Wednesday, 17 September 2014

The 'Appeal to Nature' Fallacy

“It’s natural! It must be good for you, right? All those synthetic chemicals are so unnatural and bad for you, but this is natural so it’s good.” I know you’ve heard that before. You know what, that might even be you. (If it is, stop it. Here’s why).


People like to make contrasts between the man-made world and the natural world. People also incorrectly assign good or bad traits, such as healthiness, to objects based on this classification. Here’s a little example.
Snake venom. Hey, it’s natural, it’s fine! Deadly Nightshade. A natural flower, can’t hurt me. Cancer. Who can argue that’s not a natural process? Tobacco, hemlock, poisonous mushrooms, the list goes on. The point is, just because something is naturally occurring, doesn’t mean it is beneficial to health or even safe. The flip side is also true: Synthetic things do not have to be bad for you.




The reality is that the toxicity of a substance is on a sliding scale, completely independent of the source, whether naturally occurring or man-made. For example, a sugar molecule is a sugar molecule, regardless of how it became a sugar molecule. It has a specific formula and structure and will be processed in the body in exactly the same way if you got it from a banana or synthesised it in a chemistry lab. Similarly, whether you feed someone cyanide from a lab, or cyanide from almonds, they’ll die. (Don’t do this). This is an incredibly important point that many people do not understand.
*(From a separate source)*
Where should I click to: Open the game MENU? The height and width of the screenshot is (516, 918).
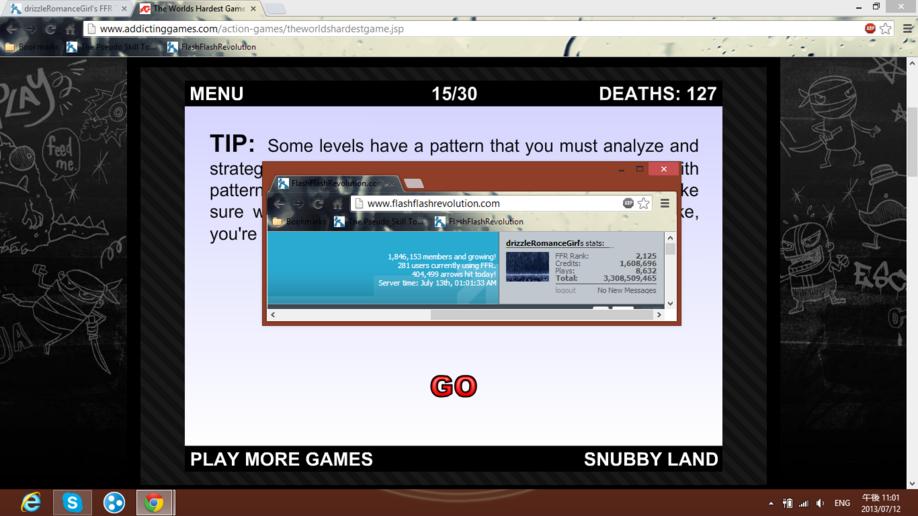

Their “super-healthy all natural green tea extract” can just as easily be synthesised in a lab, and you know what, it will be exactly the same molecule and have the exact same effects in the human body.


This leads into my next point: All things are made of atoms, stuck together in various combinations to make molecules. This might seem like an obvious statement at first, but there are a lot of hidden implications here. The effect of any substance in the body is solely dependent on the shape of the molecule and the atoms that make it up. All natural things, all man-made things, they are all ultimately made up of exactly the same building blocks.
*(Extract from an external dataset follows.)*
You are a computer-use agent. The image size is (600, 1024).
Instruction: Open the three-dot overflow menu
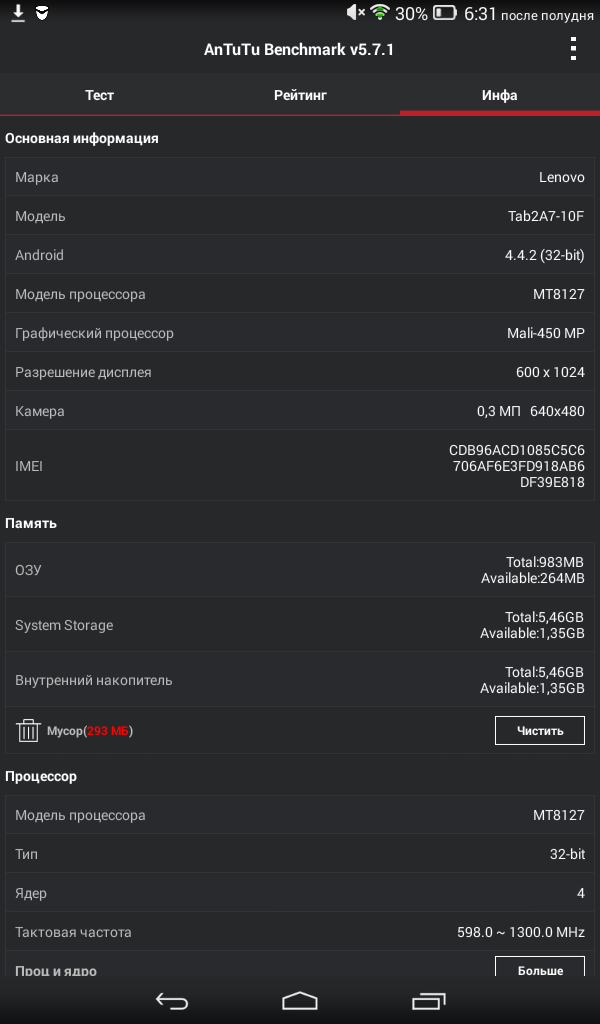[573, 49]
Just in different proportions.

 Furthermore, the human body is essentially a blob of enzymes. An enzyme is a folded protein molecule with a certain shape. Molecules interact with the human body by fitting into the shapes in the enzyme molecule. This is interaction in the body at its most fundamental level: the shapes of molecules fitting into shapes in enzymes. These enzymes have no way of discriminating between the molecules that interact with them; as long as they are the correct shape, an interaction occurs. This is common to every single living organism on earth.

Cue abusive comments from overzealous biologists
One area in which this is easily demonstrated is in the pharmaceutical industry. They aim to synthesise molecules with just the right shape to mimic molecules that are already present in the body, in order to interact with particular enzymes, in order to get the desired effect. We understand in extreme detail how the vast majority of drug-enzyme interactions work, right down to the molecular level and the actual shapes of the objects involved. This is why painkillers, antibacterials, antidepressants, statins, stimulants, anti-cancer drugs, anti-seizure drugs, and every other drug ever developed for humans and animals works – because they mimic naturally occurring molecules. And the simple fact that all of these are undeniably active, useful substances with quantifiable and predictable responses demonstrates that the human body, and indeed biology in general, cannot discriminate between ‘natural’ and ‘man-made’ molecules.

Note the similarity in structure - this causes the amphetamine molecule to target receptors designed for dopamine in the brain, and cause change in mood, euphoria, focus and increased heart rate.

This principle extends to completely inert and inactive molecules in the human body – if a molecule doesn’t fit into any enzymes, and doesn’t react with anything in the body, it will pass out of the body unchanged with no effects on the body. These inactive molecules can be man-made or natural. A natural example is dietary fibre in your food. Made up of glucose molecules (a type of simple sugar), the molecules are woven together in a way that your digestive enzymes cannot attack, and so they pass through the digestive tract untouched. A man-made example is blood-replacement fluid made of perfluorocarbons, which are completely synthetic molecules made of carbon and fluorine. These never occur in nature, but are so inactive in the body that it is perfectly safe to pump them by the litre into your veins. Blood substitutes are widely used throughout the medical industry to address blood bank shortage issues, avoid disease transmission and replace large volumes of blood lost in an accident.
Breathing fluids such as LiquiVent have a high capacity to dissolve gases such as oxygen, and so are used in situations where lung function is compromised, especially in neonatal care.